Das Soziale als Quelle des Friedens

Der soziale Trieb schafft Interesse, Sympathie und Anteilnahme. Der asoziale Trieb schafft Raum zur Selbstreflexion. Beide Triebe sind notwendig.

Soziale und asoziale Triebe sind gleichermassen nötig für den Frieden. Bild: Shutterstock
Soziale und asoziale Triebe sind gleichermassen nötig für den Frieden. Bild: Shutterstock

Sozial ist ein bedeutsames Adjektiv. Es bezeichnet soziale Arbeit, soziale Kompetenzen, soziale Intelligenz, soziales Engagement, Sozialgestaltung – und beschreibt Menschen als sozial oder nicht sozial.

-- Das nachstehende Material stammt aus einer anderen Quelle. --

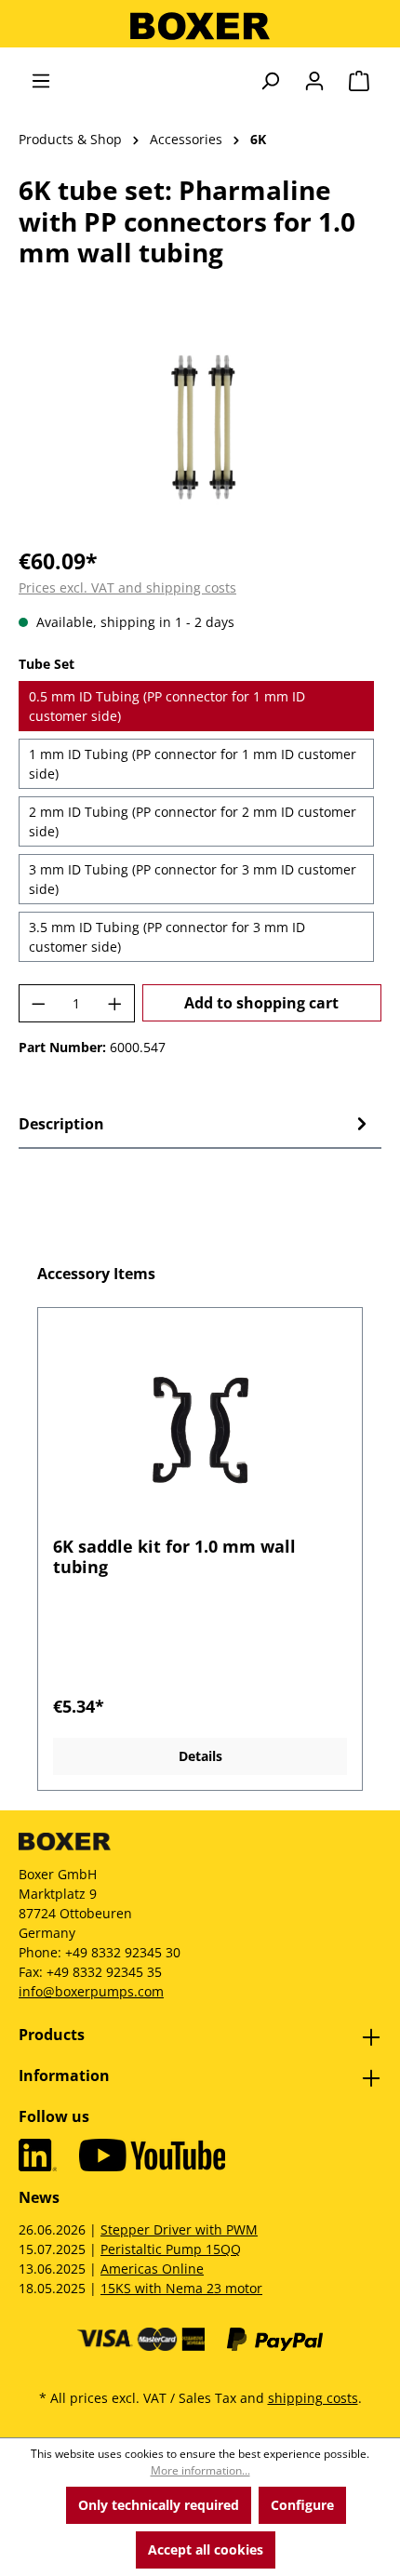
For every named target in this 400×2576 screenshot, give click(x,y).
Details (200, 1756)
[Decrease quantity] (38, 1003)
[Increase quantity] (115, 1003)
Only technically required (158, 2505)
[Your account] (314, 81)
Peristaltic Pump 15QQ (170, 2249)
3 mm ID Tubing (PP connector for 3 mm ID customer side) (192, 879)
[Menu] (41, 81)
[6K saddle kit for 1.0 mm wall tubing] (200, 1429)
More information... (200, 2470)
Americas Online (152, 2268)
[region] (200, 425)
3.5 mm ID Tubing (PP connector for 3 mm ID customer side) (167, 936)
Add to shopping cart (261, 1003)
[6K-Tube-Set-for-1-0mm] (200, 425)
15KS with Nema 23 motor (181, 2288)
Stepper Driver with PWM (179, 2229)
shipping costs (313, 2398)
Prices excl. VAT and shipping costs (127, 587)
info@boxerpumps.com (91, 1991)
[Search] (269, 81)
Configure (302, 2505)
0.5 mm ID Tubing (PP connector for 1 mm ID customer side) (167, 706)
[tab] (195, 1123)
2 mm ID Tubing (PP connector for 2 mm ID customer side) (192, 821)
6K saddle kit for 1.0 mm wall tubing (174, 1556)
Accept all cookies (205, 2549)
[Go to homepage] (200, 26)
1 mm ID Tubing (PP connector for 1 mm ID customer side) (192, 763)
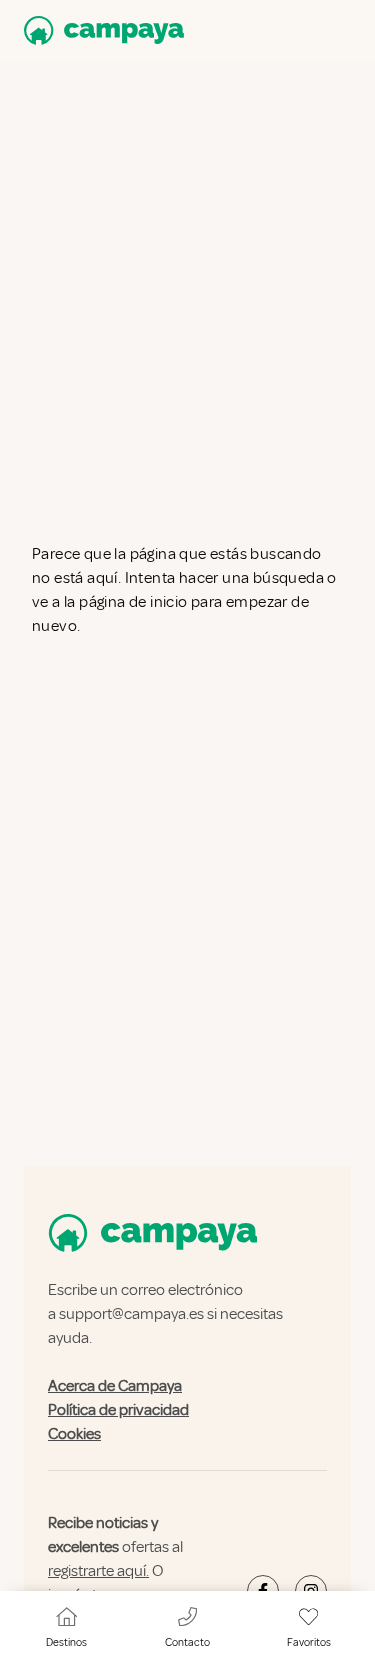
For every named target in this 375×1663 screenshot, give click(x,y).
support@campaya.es (131, 1314)
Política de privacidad (118, 1410)
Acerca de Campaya (115, 1386)
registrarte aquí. (98, 1571)
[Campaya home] (100, 30)
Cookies (74, 1434)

Letzteres weisst darauf hin, dass es sowohl soziales als auch nicht soziales Verhalten gibt. Die kürzeste Erklärung des Begriffes wäre wohl die, dass das Soziale das ist, was unsere Welt im Innern zusammenhält. Diese Beschreibung erklärt jedoch nicht, was unter sozial zu verstehen ist. Ein Verständnis zu entwickeln dafür, was mit dem sozialen Treib und dieihm gegenüberstehenden nicht sozialen Triebe gemeint ist, um zu erkennen, wie grundlegend diese Triebe für Frieden und Krieg sind, kann als Kulturanforderung unserer Zeit angesehen werden.

Beim Versuch einer Begriffsklärung kann jeweils darauf zurückgegriffen werden, was mit einem Begriff nicht gemeint ist. Dem sozialen Trieb gegenüber stehen zwei nicht soziale Triebe. Es ist wichtig, diese beiden zu unterscheiden in asoziale und antisoziale Triebe. Wie wir sehen werden, stellt nicht nur der soziale Trieb, sondern auch seine beiden Opponenten – der asoziale und antisoziale Trieb – Lebensnotwendigkeiten dar. Aus diesem Grund können sie Triebe genannt werden.

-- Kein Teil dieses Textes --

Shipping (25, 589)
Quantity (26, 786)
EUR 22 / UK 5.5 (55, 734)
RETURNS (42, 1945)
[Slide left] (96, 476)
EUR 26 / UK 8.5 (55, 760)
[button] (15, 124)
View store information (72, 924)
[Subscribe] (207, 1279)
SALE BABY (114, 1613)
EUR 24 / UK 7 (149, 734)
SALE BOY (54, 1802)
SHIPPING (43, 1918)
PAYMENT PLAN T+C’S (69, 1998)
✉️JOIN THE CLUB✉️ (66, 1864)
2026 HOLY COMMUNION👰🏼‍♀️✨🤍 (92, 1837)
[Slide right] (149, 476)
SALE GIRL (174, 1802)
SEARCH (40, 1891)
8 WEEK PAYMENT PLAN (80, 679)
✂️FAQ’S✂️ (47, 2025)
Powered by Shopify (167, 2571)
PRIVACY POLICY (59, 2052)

Was die Welt im Innern zusammenhält, lässt sich umschreiben als der unsichtbare Raum menschlicher Beziehung; die Zuwendung, die wir als Menschen einander zukommen lassen. Lassen wir kein soziales Verhalten aufkommen, sind wir – wie dargestellt wird – entweder nicht dazu in der Lage oder Unwillens. Letzteres beschreibt die Voraussetzung für Krieg. Denn ein Krieg kann erst inszeniert werden, wenn wir uns als Menschen von andern Menschen abwenden, wenn wir nicht mehr das uns Verbindende ‚bewirtschaften‘, sondern den Krieg.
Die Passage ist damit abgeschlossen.